→ **Recorded data**
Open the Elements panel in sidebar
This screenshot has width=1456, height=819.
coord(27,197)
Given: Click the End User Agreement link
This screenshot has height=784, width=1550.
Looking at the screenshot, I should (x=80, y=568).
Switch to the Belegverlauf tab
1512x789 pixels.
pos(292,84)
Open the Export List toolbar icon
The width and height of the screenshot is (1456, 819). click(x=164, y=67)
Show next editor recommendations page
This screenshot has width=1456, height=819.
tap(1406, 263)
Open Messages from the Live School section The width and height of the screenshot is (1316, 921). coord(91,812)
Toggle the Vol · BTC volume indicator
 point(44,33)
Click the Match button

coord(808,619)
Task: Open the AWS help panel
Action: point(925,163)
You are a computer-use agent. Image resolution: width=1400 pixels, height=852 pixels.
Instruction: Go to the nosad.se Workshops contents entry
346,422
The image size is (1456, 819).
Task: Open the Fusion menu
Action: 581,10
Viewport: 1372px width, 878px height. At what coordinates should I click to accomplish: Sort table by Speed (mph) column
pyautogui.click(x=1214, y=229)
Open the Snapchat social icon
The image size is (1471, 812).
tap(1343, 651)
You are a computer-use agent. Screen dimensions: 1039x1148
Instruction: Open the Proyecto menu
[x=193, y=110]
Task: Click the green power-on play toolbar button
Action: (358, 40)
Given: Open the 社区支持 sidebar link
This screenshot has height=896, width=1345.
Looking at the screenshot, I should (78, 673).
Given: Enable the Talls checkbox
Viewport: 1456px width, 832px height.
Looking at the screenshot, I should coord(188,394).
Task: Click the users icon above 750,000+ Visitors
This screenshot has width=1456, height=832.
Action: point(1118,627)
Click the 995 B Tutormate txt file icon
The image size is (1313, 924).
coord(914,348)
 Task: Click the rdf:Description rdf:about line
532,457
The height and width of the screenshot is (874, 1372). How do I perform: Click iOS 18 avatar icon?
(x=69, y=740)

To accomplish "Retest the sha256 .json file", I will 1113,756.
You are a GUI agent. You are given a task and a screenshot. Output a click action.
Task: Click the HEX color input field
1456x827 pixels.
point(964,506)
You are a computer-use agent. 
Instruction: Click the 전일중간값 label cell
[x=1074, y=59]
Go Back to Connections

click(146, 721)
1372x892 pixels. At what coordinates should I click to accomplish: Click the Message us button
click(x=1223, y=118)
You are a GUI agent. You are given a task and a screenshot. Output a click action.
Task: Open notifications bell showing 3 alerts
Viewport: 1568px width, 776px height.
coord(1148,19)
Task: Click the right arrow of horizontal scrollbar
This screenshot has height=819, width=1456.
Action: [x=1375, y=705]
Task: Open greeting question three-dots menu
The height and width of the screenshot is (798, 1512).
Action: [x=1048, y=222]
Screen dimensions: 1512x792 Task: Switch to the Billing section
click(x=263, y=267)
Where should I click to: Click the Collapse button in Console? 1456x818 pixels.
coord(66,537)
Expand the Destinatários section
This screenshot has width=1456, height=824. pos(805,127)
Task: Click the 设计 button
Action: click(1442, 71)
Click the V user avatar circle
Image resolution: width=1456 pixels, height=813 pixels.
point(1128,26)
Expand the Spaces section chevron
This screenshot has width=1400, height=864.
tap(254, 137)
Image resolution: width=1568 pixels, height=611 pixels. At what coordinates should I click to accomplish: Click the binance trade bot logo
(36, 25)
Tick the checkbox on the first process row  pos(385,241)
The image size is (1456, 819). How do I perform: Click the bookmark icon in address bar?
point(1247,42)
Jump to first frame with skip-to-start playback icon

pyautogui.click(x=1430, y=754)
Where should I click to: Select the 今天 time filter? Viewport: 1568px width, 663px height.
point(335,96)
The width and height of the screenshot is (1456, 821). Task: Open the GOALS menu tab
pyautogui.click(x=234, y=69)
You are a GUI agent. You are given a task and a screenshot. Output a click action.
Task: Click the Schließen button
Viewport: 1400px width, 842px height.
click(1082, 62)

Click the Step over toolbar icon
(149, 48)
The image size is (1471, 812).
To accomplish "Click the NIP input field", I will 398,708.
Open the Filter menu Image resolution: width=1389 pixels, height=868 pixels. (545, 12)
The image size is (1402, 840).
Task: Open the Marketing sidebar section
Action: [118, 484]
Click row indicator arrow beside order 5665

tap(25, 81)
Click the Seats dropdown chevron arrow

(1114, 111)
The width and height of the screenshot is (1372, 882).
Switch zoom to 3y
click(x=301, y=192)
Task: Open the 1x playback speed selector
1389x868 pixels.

→ **Requirement**
Copy out each line from the preceding entries that mentions the word "field".

→ **Finished exercise**
Task: Click the HEX color input field
To accomplish "Click the NIP input field", I will 398,708.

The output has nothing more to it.